Certainly, oyster lovers won’t be disappointed with the 16 ways oysters can be served (from natural with a lemon wedge to others topped with jalapeno sorbet, crumbed with macadamia nuts and deep-fried, or even as a bellini shooter).
If oysters every which way aren’t your thing, there’s an impressive list of entrees that include a deconstructed prawn cocktail, lemon pepper calamari and chargrilled octopus skewers.
Move on to a seafood platter, bluefin tuna steak or Szechuan-style kingfish.
Those who need a break from seafood can always order the scotch fillet, Moroccan crispy chicken or a pizza (although the signature pizza, naturally, is crowned with prawns, calamari, mussels and smoked oysters).

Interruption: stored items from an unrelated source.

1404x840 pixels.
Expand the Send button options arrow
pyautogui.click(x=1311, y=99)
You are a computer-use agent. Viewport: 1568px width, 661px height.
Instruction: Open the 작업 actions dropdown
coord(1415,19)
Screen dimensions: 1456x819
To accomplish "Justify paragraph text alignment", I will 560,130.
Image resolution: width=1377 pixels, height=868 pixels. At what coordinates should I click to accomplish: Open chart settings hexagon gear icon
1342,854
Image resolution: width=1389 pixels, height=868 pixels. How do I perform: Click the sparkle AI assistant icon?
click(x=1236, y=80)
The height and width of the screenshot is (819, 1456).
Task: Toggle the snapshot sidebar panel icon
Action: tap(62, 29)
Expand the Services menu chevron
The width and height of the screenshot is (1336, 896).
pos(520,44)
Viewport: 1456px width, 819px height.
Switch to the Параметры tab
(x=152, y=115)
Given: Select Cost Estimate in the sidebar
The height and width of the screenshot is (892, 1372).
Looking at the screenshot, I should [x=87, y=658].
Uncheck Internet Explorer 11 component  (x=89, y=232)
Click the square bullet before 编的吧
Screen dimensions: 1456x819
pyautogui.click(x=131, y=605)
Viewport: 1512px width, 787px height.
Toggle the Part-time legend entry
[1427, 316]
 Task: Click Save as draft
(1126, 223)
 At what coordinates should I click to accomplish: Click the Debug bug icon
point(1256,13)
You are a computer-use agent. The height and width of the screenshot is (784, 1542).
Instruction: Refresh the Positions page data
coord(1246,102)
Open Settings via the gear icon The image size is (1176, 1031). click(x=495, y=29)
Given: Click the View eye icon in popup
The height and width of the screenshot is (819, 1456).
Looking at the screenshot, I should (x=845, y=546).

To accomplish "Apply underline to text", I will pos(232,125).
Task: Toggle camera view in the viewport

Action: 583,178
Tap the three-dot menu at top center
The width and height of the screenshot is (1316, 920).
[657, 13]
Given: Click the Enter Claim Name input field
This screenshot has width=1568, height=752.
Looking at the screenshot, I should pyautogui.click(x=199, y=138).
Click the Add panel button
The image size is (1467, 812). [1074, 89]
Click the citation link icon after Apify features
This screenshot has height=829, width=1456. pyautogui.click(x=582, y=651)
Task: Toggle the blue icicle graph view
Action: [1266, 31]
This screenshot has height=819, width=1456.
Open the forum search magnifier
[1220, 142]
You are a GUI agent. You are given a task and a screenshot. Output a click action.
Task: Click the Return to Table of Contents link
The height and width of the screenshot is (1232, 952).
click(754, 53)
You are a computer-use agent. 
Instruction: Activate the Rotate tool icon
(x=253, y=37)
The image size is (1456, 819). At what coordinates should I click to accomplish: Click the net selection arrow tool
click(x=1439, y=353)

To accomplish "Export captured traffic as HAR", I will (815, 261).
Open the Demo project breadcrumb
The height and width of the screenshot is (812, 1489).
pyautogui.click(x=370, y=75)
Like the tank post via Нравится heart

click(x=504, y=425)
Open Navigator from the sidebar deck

Pair the feast with a Turkey Flat rose from the Barossa or a Knappstein riesling from the Clare Valley, and you might struggle to leave 1802’s alfresco timber deck.
D’arry’s Verandah, McLaren Vale
The McLaren Vale vineyard d’Arenberg makes an art out of being different.
Its quirkily named wines (The Hermit Crab, The Dry Dam, The Feral Fox), which all bear a diagonal red stripe on the label, are recognisable from across a room.
Chief winemaker Chester Osborn also cuts a striking figure with his blond curls and colourful vintage shirts.
It’s to be expected, then, that his winery would host a restaurant that also stands out.
Those who slide into a seat at d’Arry’s Verandah, perched on a hilltop, enjoy an all-the-way-to-the-horizon vista that takes in neat rows of vines, towering gum trees and rolling hills.
The enclosed dining room was once the verandah of an 1880 homestead; massive shade sails protect the outdoor dining area.
Chef Peter Reschke designs his menu of generous dishes to complement the d’Arenberg portfolio of wines.
Start with the signature entrée - a lobster medallion with blue swimmer crab and prawn ravioli and lobster bisque – and perhaps move on to chocolate and chilli braised kangaroo tail and seared roo saddle with mint labne, date, preserved lemon and parsley pearl couscous.
If there’s any room left, pair a signature dessert such as passionfruit soufflé with pouring cream with a glass of The Noble Wrinkled Riesling.